Il 16 ottobre 1943, durante l’occupazione nazista di Roma, oltre mille ebrei romani furono arrestati e deportati nel campo di sterminio di Auschwitz-Birkenau. Ieri sera, a 74 anni dalla quella tragica giornata, la Comunità di Sant’Egidio e la Comunità Ebraica di Roma l'hanno ricordata con un “pellegrinaggio della memoria”, da piazza Santa Maria in Trastevere fino al portico di Ottavia, cui ha partecipato anche il presidente del Senato, Pietro Grasso. A rappresentare la Conferenza episcopale italiana c’era mons. Ambrogio Spreafico, vescovo di Frosinone-Veroli-Ferentino, Presidente della Commissione Episcopale per l’Ecumenismo e il Dialogo Interreligioso. Fabio Colagrande l’ha intervistato.
R. - È un evento cittadino che ricorda come la tragedia di quel ’43 è una tragedia che riguarda tutta la città non solo gli ebrei, perché è stato un grande cedimento alla barbarie nazifascista che non si deve ripetere. Fu una notte tragica. La Bibbia stranamente dice poche volte “ricorda”, ma dice “non dimenticare”, perché noi siamo in una società che dimentica: dimentica il dolore – lo vediamo ogni giorno -, dimentica le tragedie, dimentica Lampedusa, dimentica il male - Papa Francesco ce lo ricorda spesso -, e quindi torniamo ad essere complici di questo.
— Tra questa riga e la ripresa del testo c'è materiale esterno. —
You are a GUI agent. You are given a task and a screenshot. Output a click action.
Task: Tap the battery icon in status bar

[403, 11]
D. - Sono passati 74 anni dalla deportazione degli ebrei romani. Questa marcia ricorda quel momento. Ogni anno, da 1994, oggi mons. Spreafico, perché è così necessario ricordare? Anche perché si parla molto spesso di rigurgiti di razzismo …
R. - Per farle un esempio, il Congresso mondiale ebraico, nel 2016 ha contato 382mila post antisemiti sulla rete; questo vuol dire un post ogni 83 secondi. Quindi si immagini cosa vuol dire. L’antisemitismo è solo un aspetto di una società contro, soprattutto contro l’altro, lo scarto, il diverso, il profugo. Quindi credo che questa tragedia ci deve fare assumere una responsabilità nei confronti della storia di oggi. Bisogna fare molta attenzione perché siamo in un tempo in cui si sviluppano gruppi contro. Quando uno è contro non è mai per la società e per la vita degli altri. Quindi credo che in questo Papa Francesco ci ricorda ogni giorno come dobbiamo imparare a vivere e a convivere, perché la vita è un dono Dio e nessuno può eliminarla, e nessuno può eliminare quella dei più deboli, dei più poveri.
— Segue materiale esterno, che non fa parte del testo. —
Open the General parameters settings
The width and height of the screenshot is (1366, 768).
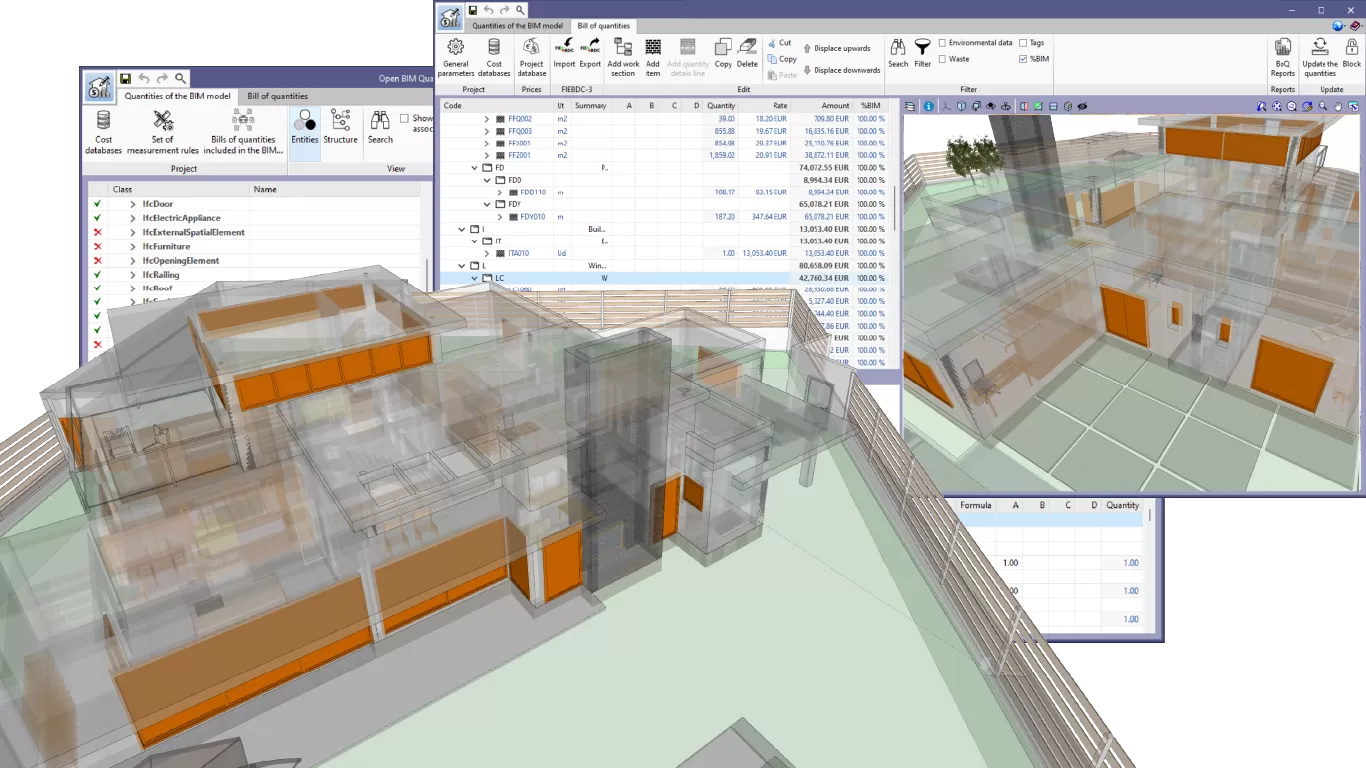455,55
D. - Eccellenza, anche certe tendenze politiche che si registrano a livello europeo - penso a quello che è successo in Austria - possono creare delle preoccupazioni da questo punto di vista …
R. - Certo, creano delle grandi preoccupazioni, perché quello che è avvenuto in Austria, in parte anche in Germania dove per la prima volta la Afd, questo partito di destra è entrato del Bundestag, sono preoccupazioni forti. Credo che noi dobbiamo vigilare e mi stupisco di come i cristiani, i cattolici non si accorgono di come il Vangelo sia chiaro su questo. Il Vangelo di Gesù ci parla di una famiglia universale e la Chiesa è segno – come diceva il Concilio –, è sacramento dell’intima unione con Dio e con l’unità del genere umano. Come facciamo a vivere una unità del genere umano ed essere sacramento di questa unità se noi costruiamo una società contro gli altri? Penso ai profughi … Penso sia un motivo di grande preoccupazione. Noi dobbiamo lottare perché non sia così, soprattutto a livello culturale.